↓↓↓

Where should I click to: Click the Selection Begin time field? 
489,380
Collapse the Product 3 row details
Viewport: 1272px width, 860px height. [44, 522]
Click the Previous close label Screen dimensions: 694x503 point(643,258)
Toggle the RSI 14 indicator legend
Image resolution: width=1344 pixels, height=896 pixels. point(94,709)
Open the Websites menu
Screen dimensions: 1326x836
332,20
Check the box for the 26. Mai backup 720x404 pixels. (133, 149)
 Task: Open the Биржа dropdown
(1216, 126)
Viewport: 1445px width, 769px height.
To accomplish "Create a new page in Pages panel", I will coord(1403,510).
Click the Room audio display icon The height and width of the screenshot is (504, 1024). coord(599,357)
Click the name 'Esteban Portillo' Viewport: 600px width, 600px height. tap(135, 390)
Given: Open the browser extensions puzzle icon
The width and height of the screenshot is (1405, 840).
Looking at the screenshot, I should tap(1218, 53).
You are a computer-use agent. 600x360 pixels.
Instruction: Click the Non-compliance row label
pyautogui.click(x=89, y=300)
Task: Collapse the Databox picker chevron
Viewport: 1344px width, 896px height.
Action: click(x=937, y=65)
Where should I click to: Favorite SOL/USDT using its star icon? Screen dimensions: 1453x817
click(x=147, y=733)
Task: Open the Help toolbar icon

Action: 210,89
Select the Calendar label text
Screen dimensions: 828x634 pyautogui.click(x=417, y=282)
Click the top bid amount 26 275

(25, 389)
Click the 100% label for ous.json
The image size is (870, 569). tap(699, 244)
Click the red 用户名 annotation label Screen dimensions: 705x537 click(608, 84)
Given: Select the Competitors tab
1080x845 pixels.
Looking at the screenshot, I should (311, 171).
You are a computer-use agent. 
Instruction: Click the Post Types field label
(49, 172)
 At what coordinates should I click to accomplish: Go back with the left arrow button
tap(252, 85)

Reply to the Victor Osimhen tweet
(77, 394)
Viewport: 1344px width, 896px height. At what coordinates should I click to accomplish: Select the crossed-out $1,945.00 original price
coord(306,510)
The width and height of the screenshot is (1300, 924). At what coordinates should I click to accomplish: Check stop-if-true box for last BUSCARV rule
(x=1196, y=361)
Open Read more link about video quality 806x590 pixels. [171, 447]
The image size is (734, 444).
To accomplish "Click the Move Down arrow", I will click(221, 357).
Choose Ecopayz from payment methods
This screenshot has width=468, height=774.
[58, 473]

↑↑↑

**Goal of the exercise:** Line count for the string "agent": tally the lines of the records above that contain it and give only the result.

**Response area:** 2